Si se considera el asunto con amplitud, la verdadera cuestión política que se juega en el
affaire
Cifuentes, está por tanto en otro lugar que el de su dimisión. Un lugar
que hoy parece ocupar un segundísimo plano para los representantes de
la "nueva política", centrados
como están en las tensiones entre partidos y candidatos para dejar
cerrada la sucesión de la cabeza de los populares madrileños. De una
forma muy concreta, la "privatización de lo público", que es la fuente
de toda corrupción, se manifiesta en el caso Cifuentes
como ejemplo palpable de la degeneración de una institución pública ya
de por sí muy degradada, la Universidad.
Desde
hace 20 años, desde los llamados acuerdos de Bolonia (que trataron de
inaugurar el "espacio europeo de educación superior"), se ha impuesto la
necesidad de obtener un título de máster, como credencial "valiosa"
de estudios. Al tiempo, se asumía sin reparos la devaluación de los
títulos medios, los llamados "grados" (antes licenciaturas). La
contraparte de este proceso ha sido una nueva ronda de privatización por
la puerta de atrás. Donde antes existían ciclos de
cinco y seis años plenamente públicos y cursos de doctorado también
públicos, ahora hay una inacabable sucesión de másters,
extraordinariamente caros y excluyentes. El máster, a pesar de su por lo
general mediocre calidad, se ha convertido en el "título que
realmente importa". Y por mucho que estos másters estén promovidos y
gestionados por universidades pagadas con dinero público, no dejan de
ser espacios de negocio privado bastante poco transparentes, y por ende
extremadamente propensos a la "corrupción".

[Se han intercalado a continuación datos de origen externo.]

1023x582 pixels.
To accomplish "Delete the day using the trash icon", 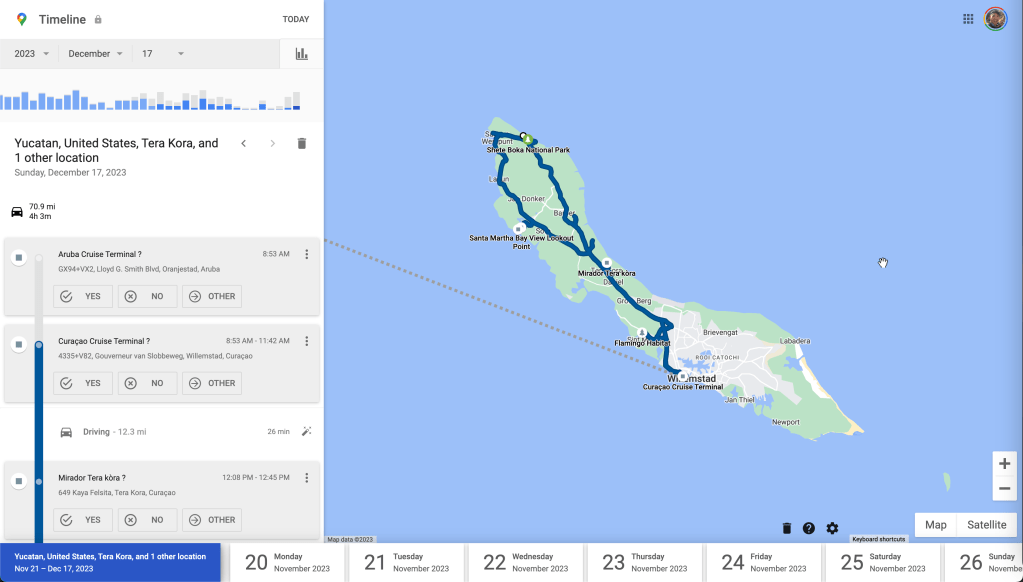I will point(302,144).
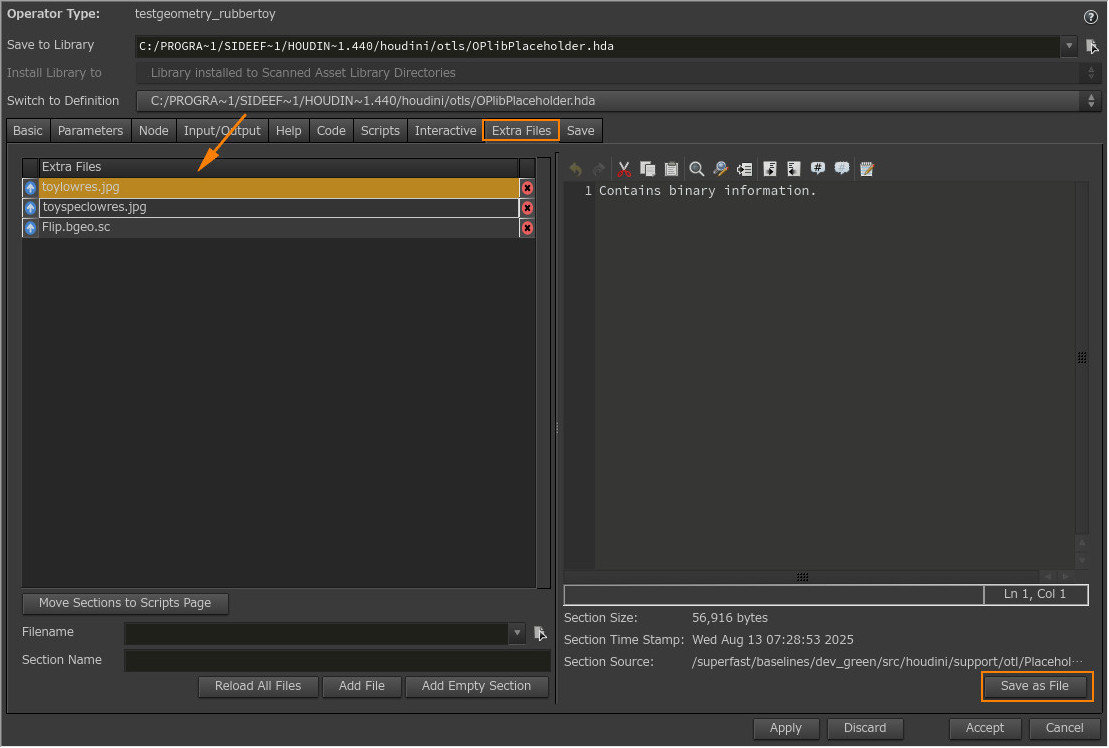Browse for file next to Filename field
The height and width of the screenshot is (748, 1109).
click(x=540, y=633)
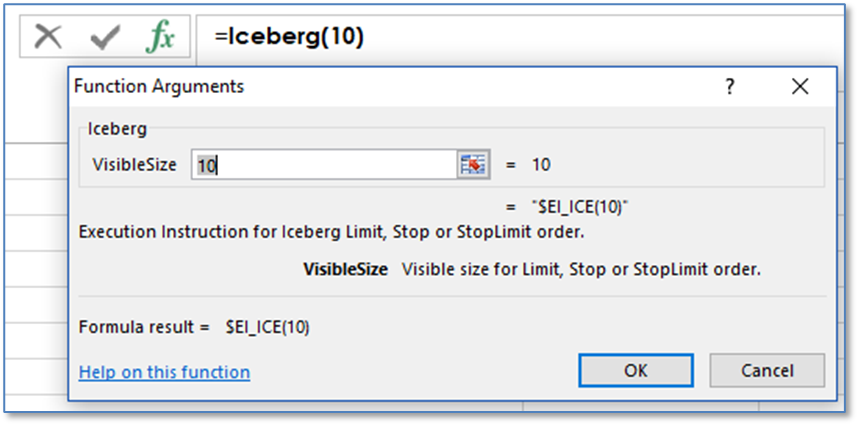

Frente a este gigantesco problema de
"corrupción de lo público", Podemos y la nueva política, en consonancia
con su tradicional propensión al tacticismo más plano, se han limitado a
lanzar mensajes dirigidos a empatizar con los
padres y alumnos de máster que se sacrifican, tanto en tiempo como en
dinero, para sacar adelante los llamados posgrados. En ningún caso, se
ha llegado a elevar el tiro lo suficiente como para plantear lo que
sería el mayor alivio para esos estudiantes y familias,
la vuelta a un sistema de estudios superiores plenamente público y
transparente, sujeto al más amplio debate académico y ciudadano. Esta
ausencia de ambición política sorprende aún más, cuando buena parte de
los cargos públicos de la nueva política hicieron
su debut en las luchas universitarias contra el Plan Bolonia del
espacio superior de educación. Precisamente, aquel movimiento
estudiantil se oponía a este sistema de universidad semi privatizada. En
resumen, de aquí en adelante, convendría que nos tomáramos
muy en serio lo que significa la palabra corrupción, que ciertamente va
da mucho más de la oportunidad de tumbar a un rival político.